Metal Complexes Research Papers - Academia.edu (original) (raw)

Following the serendipitous discovery of the anticancer drug, cisplatin, numerous platinum(II) complexes have been synthesized and some of them, such as carboplatin, oxaliplatin, nedaplatin, heptaplatin and lobaplatin, have been clinically approved either locally or worldwide. Since these drugs are structurally related to cisplatin, the unfortunate problems that are associated with cisplatin are more or less the same for them. To overcome these problems, octahedral, low-spin d 6 and coordinatively saturated Pt(IV) complexes have been examined because of their substitution inertness towards off-target biomolecules. Owing to the availability of bio-reducing agents, mainly proteins, in all cell types, Pt(IV) prodrugs can be reduced to their cytotoxic active Pt(II) analogues in both cancer and normal cells. However, prolonged hydrolysis and less stability against bio-reducing agents are problems still to be overcome. To address the passive activation of Pt(IV) prodrugs, the choice of photoactivated Pt(IV) prodrugs seems to be a promising chemotherapeutic strategy. Therefore, iodo-based photolabile Pt(IV) complexes which, upon light exposure, undergo photolytic reactions to give active Pt(II) species have been developed. Unfortunately, these complexes had to be later discarded because of their low stability in the dark.

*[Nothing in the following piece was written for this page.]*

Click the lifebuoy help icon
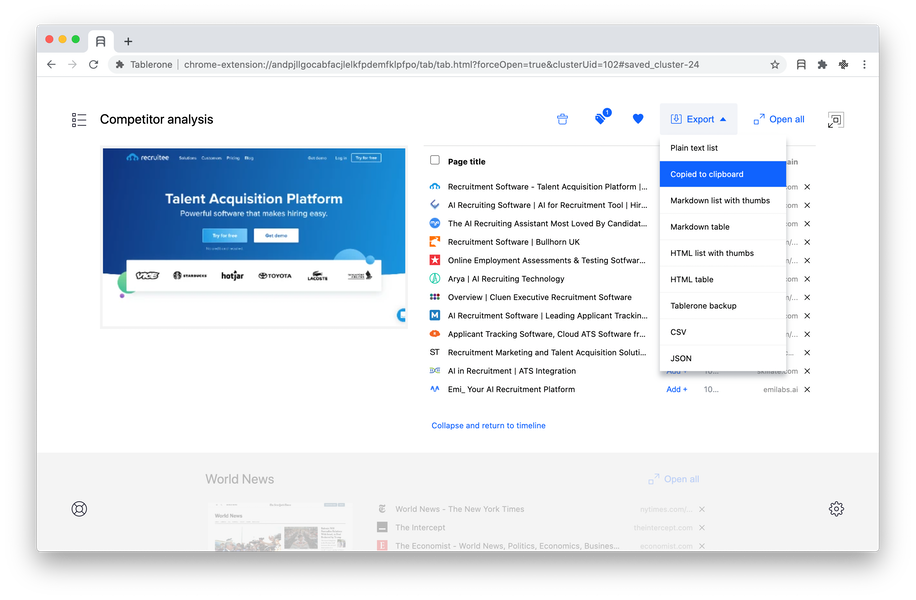This screenshot has height=600, width=916. (x=79, y=509)
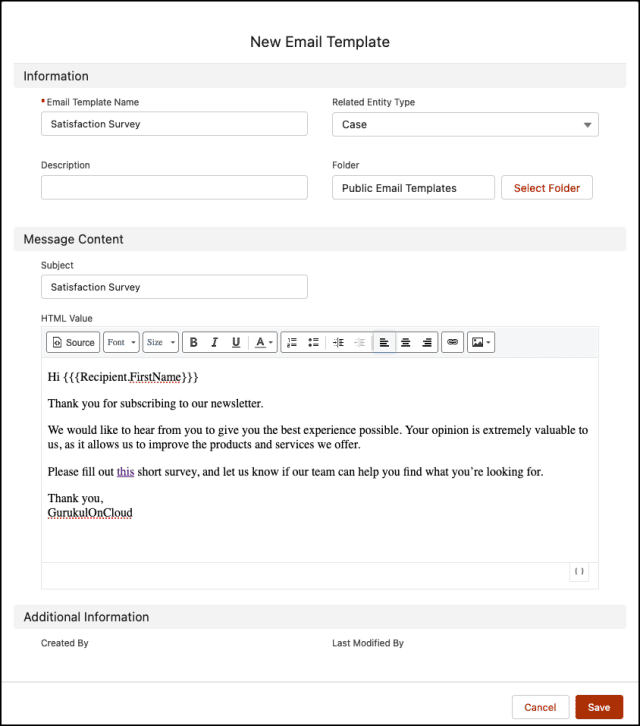
Task: Switch editor to Source view
Action: point(73,342)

Eventually, azido-based complexes with enhanced stability in the dark were developed. The selective photoactivation of these photolabile azido-based Pt(IV) prodrugs has dramatically opened up new avenues of research aimed at overcoming the problems associated with chemotherapeutic drug delivery by incorporating different polymers, biological target molecules, permeation enhancers or nanoparticles. These photolabile complexes are the focus of the present review.